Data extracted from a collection

[Start of section]

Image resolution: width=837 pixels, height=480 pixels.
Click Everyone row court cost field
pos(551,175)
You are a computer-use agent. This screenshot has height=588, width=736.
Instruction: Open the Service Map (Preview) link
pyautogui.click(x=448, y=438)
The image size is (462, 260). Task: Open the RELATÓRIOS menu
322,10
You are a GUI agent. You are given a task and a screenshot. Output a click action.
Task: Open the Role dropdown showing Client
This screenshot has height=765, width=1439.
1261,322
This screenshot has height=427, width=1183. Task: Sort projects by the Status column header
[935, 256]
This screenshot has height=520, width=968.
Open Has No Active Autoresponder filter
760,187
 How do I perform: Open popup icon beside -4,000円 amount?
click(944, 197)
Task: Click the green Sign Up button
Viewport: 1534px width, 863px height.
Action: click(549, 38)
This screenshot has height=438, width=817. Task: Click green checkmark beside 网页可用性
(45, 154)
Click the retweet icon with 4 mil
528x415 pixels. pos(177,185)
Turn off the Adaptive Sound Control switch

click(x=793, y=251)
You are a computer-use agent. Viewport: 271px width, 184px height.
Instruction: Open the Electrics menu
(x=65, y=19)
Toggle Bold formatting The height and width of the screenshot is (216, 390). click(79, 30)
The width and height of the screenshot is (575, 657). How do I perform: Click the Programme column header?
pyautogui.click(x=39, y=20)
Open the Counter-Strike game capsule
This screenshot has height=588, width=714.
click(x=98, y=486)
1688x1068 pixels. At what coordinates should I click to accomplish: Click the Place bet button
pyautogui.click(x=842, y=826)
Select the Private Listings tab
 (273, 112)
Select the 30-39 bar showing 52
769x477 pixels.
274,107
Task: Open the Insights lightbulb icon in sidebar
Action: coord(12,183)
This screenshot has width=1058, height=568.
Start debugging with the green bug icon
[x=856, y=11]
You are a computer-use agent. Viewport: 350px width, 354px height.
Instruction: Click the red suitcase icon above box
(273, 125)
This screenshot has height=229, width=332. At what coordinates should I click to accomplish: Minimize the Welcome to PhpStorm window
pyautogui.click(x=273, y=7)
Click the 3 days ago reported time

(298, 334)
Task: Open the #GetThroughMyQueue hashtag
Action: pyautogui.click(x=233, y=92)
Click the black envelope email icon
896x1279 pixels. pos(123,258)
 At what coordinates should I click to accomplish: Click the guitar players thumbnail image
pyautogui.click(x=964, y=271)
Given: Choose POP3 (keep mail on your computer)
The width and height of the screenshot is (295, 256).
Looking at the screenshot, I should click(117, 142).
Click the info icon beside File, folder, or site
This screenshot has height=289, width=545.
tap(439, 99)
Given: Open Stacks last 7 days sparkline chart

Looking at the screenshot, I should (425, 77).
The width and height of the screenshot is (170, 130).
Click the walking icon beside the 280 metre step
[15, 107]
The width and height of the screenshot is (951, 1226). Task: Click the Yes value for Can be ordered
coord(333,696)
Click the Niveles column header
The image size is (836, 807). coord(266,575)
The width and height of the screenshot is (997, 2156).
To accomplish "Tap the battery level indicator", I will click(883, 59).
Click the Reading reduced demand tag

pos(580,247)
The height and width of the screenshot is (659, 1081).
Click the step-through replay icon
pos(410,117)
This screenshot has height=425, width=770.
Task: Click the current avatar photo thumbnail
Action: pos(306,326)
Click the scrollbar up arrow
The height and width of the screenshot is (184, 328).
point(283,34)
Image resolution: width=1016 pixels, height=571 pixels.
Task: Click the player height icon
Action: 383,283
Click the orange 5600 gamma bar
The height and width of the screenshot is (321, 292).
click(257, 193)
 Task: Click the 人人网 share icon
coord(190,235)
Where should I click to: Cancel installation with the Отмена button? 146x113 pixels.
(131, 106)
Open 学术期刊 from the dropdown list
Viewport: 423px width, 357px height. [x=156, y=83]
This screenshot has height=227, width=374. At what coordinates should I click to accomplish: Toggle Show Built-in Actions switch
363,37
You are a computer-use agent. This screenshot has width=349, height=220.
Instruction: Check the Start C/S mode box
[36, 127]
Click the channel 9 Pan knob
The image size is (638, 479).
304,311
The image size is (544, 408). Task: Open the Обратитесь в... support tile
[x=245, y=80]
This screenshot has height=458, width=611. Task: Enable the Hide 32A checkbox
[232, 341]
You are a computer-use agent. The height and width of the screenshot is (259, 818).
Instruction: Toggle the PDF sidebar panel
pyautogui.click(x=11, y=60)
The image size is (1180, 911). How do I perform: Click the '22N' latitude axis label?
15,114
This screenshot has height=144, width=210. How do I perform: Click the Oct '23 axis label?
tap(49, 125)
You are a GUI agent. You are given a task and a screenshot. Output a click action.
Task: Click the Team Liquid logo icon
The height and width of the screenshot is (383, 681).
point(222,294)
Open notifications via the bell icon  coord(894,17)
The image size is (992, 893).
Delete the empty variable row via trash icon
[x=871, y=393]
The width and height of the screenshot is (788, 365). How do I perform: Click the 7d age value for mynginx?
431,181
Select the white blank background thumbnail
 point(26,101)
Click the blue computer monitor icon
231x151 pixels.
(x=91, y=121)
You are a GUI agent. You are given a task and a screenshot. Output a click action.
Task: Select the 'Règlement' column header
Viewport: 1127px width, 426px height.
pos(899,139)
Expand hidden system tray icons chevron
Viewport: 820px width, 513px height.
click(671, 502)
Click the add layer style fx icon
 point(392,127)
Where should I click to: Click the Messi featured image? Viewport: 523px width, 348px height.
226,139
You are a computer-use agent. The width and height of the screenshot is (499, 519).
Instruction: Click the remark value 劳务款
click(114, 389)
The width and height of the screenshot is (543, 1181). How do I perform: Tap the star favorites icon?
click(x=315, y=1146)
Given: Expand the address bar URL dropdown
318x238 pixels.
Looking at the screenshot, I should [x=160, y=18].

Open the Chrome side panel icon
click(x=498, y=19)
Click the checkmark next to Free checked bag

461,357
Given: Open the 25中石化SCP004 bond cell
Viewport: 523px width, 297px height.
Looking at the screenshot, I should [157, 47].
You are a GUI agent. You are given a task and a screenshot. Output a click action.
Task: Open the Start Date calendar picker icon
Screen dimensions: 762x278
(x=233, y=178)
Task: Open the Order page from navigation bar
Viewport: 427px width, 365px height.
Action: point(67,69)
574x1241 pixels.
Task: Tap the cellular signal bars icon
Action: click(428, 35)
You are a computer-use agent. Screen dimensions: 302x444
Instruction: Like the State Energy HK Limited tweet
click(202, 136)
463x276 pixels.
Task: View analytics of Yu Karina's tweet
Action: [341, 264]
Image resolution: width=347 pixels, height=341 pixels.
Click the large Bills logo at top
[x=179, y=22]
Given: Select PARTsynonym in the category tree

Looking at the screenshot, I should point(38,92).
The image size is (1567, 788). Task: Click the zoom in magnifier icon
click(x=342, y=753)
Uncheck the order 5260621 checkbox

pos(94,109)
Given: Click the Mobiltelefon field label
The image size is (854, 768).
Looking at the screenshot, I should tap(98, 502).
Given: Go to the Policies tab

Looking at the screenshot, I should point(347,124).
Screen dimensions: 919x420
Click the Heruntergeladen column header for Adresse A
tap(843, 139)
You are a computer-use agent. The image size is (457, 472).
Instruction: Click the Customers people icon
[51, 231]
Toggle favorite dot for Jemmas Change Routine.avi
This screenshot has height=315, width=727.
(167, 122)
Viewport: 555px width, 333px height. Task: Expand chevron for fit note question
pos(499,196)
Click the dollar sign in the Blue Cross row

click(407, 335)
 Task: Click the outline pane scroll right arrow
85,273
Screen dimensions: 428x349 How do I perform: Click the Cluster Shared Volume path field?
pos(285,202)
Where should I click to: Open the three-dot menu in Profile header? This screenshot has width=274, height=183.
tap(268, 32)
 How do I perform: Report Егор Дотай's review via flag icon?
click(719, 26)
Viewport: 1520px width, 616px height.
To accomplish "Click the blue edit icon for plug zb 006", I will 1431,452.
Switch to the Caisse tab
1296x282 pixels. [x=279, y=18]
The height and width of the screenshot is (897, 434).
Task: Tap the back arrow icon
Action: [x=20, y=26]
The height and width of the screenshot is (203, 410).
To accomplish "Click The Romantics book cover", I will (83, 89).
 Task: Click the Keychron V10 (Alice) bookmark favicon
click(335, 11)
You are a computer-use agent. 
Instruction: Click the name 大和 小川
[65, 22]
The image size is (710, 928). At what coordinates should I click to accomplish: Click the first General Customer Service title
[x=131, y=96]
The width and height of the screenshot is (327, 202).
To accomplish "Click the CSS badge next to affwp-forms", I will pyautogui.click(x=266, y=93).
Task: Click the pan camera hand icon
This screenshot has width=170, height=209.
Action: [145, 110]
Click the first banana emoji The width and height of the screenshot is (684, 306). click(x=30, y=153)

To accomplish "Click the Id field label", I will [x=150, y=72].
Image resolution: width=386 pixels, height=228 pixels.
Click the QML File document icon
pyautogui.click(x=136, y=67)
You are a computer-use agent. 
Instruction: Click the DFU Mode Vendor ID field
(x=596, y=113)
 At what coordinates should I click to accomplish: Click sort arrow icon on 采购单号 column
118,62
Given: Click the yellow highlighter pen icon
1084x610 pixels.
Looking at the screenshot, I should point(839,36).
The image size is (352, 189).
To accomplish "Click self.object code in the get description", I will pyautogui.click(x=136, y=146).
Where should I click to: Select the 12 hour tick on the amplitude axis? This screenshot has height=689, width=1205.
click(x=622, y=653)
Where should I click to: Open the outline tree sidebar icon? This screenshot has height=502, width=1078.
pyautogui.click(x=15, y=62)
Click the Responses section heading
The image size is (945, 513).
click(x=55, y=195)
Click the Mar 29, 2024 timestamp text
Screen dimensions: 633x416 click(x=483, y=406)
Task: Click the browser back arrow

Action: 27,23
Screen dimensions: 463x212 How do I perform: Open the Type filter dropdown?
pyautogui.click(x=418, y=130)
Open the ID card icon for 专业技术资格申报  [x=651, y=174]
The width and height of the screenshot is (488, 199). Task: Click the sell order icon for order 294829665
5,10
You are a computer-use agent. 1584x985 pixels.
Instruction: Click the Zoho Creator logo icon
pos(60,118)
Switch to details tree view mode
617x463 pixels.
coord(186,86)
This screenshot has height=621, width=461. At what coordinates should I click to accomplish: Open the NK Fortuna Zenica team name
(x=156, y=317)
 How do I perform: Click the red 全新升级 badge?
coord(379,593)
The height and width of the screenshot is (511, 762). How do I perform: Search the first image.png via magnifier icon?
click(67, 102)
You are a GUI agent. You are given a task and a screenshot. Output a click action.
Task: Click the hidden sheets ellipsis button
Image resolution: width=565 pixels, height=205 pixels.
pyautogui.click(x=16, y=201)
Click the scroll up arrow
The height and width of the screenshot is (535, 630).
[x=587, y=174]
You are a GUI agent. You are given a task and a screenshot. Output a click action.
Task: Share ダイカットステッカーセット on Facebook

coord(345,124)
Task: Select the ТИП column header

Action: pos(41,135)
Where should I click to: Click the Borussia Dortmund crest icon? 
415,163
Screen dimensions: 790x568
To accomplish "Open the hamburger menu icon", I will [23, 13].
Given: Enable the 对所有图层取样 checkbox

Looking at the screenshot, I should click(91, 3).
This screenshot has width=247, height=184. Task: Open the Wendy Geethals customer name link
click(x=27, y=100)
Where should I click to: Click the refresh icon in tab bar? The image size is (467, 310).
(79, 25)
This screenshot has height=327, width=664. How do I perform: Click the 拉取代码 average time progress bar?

[End of section]

▶ Task to complete
Each line of the data that includes "will" should be copied.

▶ Written answer
To accomplish "Tap the battery level indicator", I will click(883, 59).
To accomplish "Click the blue edit icon for plug zb 006", I will 1431,452.
To accomplish "Click The Romantics book cover", I will (83, 89).
To accomplish "Click the CSS badge next to affwp-forms", I will pyautogui.click(x=266, y=93).
To accomplish "Click the Id field label", I will [x=150, y=72].
To accomplish "Click self.object code in the get description", I will pyautogui.click(x=136, y=146).
To accomplish "Open the hamburger menu icon", I will [23, 13].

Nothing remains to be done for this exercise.